ぴしゃりと怒られたわけでもないのに慌てて執務室を出て行く役人を尻目に銀は羽ペンを走らせた。だが、またもや継いだノック音に思わず力を込めた羽ペンが軽やかな音と共に無様に折れて机の上を転がった。


失礼するぞ、と渋く低い声がして幾許後に扉が開かれた。彼の護衛役である先導警士(リクトル)が扉を支えている。



「いま宜しいか?」


「刑部尚書殿・・・。ええ、大丈夫です」



そこにいたのは刑部尚書、(くれない)だった。闇色の軍服を手を抜くことなく身に纏い、肩には彼の階級を示すような羽のエンブレムが煌めいていた。刑部とは警察機構であり、無法者の取り締まりを行う部署である。


紅の後ろへと撫で付けられた髪の所々に白色が混じっており眦に刻まれた皺が歳を感じさせていた。けれども歳をとるにつれ紅の、―文字通り紅色の―瞳はより強い鋭い光を湛えさせており、銀は紅を前にするだけで気が引き締まった。



頭が冴えていくのい比例して溢れていた魔力が身体の内側に戻って来る。座ったままだと失礼だろうと椅子から腰をあげかけるが、紅はすぐに終わると手をあげて制した。



「下がってくれるか、薄紅(うすべに)


「御意」



下がれと命じられた紅の先導警士である薄紅は刈り上げた薄紅色の頭を下げて静かに退出した。



「先ほど連絡があって魔王さまが単独で城下警備署をご訪問されたらしいのだが、近衛の一人さえも付けずにいたのはわざとなのか?」


「ええ。お忍びでご視察をしたかったようですので」


「それにしても不用心すぎるだろう銀殿。魔王さまの力量を疑っているわけではないが、中界も騒がしいいま先導警士である貴殿が離れていい情勢じゃないのだぞ?」


「そうですね。私もそう思いましたが、魔王さまに先手をうたれてしまいまして。不甲斐ないばかりです」



顔色を変えずにそう切り返すと、紅は眉間に寄せていた皺を解いて大きく笑った。威厳に満ちた厳つい長官の顔が一度笑うと瞬時にとっつきやすい気安いおじさんになるのがとても奇妙だった。



「天下の魔術士である貴殿も魔王さまにしてやられたのか!ククっ、貴殿さえも出し抜くとは流石稀代の魔王さまだな」


「笑いごとですか。その稀代の魔王さまに未来をかけているんですよ。――・・・私も、あなたも」


「まあ確かにな。とはいえ、あまりにも人間離れしすぎていて逆に恐ろしい限りだ」


「・・・なにがです?」



しみじみと頷いた紅に銀はすかざず尋ねた。



「あの闇だ。
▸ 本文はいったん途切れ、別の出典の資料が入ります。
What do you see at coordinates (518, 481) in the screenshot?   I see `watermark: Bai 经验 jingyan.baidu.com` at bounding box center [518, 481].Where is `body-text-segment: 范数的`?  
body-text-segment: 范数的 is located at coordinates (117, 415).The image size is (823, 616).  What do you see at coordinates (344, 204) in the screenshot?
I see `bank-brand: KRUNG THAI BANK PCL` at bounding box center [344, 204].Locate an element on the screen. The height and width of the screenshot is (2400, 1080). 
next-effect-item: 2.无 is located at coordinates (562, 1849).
・・・『人間』が到底持つ代物ではないぞ」


「否定はしません」



肩を竦め棚の中から新しい羽ペンを取り出した。ですが、と続けると窓越しに外へとずらされていた紅の瞳が銀で止まった。



「そうであったからこそ簡単に魔王さまに据えることができたんですよ」


「違いない」



くつくつと喉で笑ってみせた紅は、すぐさま過去に想いを馳せるように鋭い紅瞳を細めた。
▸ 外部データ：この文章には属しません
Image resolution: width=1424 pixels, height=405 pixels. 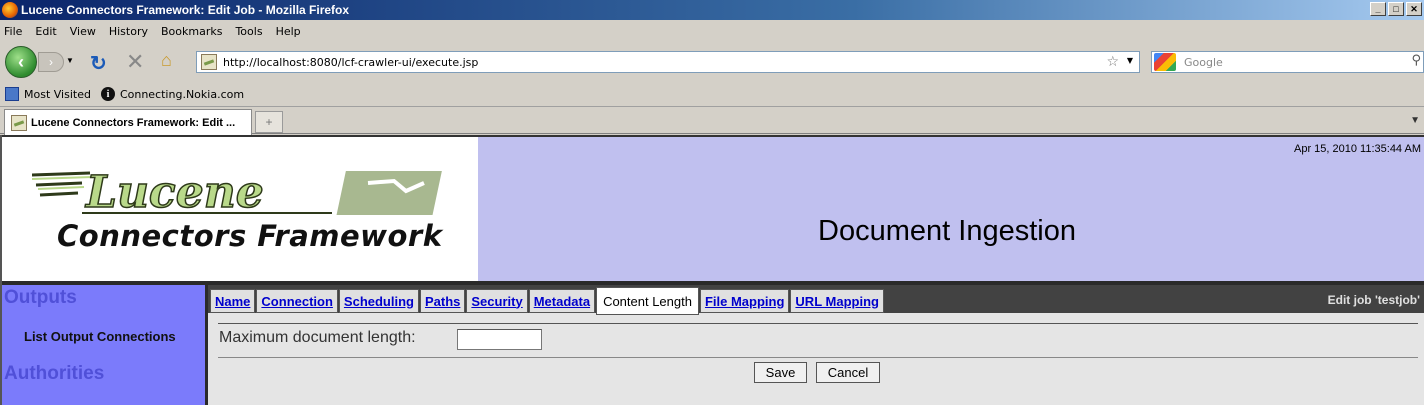 What do you see at coordinates (947, 231) in the screenshot?
I see `page-title-text: Document Ingestion` at bounding box center [947, 231].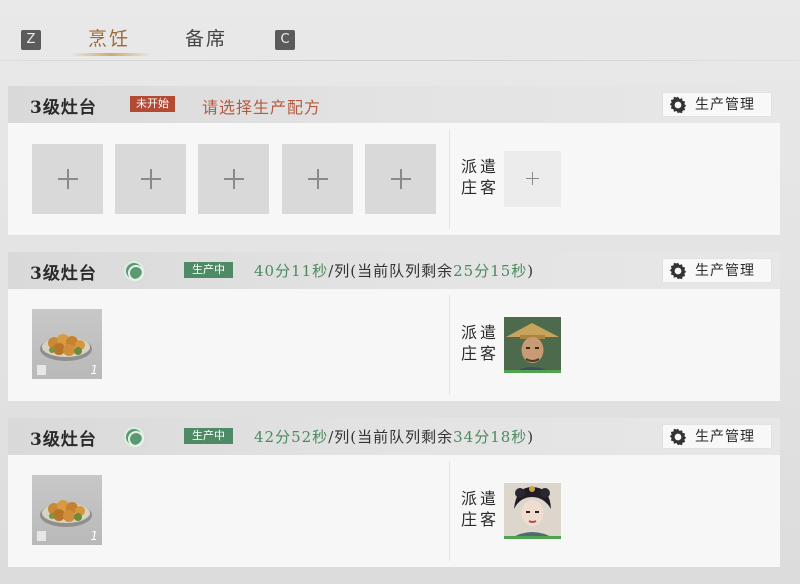 This screenshot has width=800, height=584. Describe the element at coordinates (400, 40) in the screenshot. I see `top-tab-bar: Z 烹饪 备席 C` at that location.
「魔王さまが来てこその今の平和だな。さて、それでは私はそろそろお暇しよう。魔王さまに関してはこちらから幾人か護衛に付けておくから安心しろ」


「わざわざありがとうございます。・・・ああ、それと全ては内密に頼みますよ」



紅の背に念を押すために言葉を投げかけると、彼は一度だけ振り返って笑い扉の向こうへと出て行った。